- Material provided -
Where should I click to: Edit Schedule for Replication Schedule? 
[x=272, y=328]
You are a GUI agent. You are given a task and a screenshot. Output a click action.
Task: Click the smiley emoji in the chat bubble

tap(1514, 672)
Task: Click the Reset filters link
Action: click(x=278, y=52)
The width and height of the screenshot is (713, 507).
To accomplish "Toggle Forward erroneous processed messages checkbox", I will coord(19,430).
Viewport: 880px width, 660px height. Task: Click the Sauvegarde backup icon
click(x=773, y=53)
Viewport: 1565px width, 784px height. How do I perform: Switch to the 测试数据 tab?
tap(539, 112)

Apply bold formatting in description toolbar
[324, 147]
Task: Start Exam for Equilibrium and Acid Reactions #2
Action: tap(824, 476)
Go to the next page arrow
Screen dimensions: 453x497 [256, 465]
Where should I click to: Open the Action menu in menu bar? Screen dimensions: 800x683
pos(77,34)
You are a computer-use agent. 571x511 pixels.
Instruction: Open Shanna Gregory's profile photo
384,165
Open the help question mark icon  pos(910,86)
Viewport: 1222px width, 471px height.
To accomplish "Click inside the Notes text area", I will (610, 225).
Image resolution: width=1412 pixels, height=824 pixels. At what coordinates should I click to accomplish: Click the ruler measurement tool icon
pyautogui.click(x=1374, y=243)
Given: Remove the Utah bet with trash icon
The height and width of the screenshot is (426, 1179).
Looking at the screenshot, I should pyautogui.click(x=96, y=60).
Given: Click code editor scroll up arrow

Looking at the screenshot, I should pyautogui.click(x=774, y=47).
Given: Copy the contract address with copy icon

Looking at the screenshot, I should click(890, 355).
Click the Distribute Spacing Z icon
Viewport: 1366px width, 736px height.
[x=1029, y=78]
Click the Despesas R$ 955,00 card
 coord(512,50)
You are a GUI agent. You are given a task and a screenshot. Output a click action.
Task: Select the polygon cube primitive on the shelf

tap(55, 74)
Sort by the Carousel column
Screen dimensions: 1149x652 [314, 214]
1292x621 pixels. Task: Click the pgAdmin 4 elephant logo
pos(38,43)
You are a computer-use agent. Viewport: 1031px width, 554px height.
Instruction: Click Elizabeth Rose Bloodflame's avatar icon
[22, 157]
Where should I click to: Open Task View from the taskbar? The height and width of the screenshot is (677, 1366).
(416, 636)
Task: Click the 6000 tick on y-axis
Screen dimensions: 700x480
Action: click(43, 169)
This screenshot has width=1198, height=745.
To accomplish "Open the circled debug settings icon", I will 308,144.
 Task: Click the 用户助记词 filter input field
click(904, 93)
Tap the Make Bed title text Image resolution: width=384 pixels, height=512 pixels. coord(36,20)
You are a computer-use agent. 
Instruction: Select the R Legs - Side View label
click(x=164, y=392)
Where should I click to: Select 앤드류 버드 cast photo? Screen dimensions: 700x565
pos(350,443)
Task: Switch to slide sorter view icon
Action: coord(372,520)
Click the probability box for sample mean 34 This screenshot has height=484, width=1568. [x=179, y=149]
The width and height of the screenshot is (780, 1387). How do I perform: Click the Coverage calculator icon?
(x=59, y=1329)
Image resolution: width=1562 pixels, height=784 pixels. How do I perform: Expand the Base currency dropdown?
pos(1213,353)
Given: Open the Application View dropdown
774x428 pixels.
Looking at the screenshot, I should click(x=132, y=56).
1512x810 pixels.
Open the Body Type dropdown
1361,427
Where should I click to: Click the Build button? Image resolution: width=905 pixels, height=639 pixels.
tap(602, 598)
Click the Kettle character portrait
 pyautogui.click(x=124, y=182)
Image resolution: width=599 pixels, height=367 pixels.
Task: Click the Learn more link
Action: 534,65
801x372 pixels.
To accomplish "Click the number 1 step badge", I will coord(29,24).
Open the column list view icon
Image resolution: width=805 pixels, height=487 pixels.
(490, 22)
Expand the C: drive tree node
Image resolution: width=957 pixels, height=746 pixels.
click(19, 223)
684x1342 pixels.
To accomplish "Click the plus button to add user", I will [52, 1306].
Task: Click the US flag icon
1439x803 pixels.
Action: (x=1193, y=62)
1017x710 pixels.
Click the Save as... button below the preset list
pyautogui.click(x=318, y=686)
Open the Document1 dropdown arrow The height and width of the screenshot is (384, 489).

- Exercise -
The lines sought are those in the data above that include the string "text"; copy each one.

- Task output -
To accomplish "Click inside the Notes text area", I will (610, 225).
Tap the Make Bed title text Image resolution: width=384 pixels, height=512 pixels. coord(36,20)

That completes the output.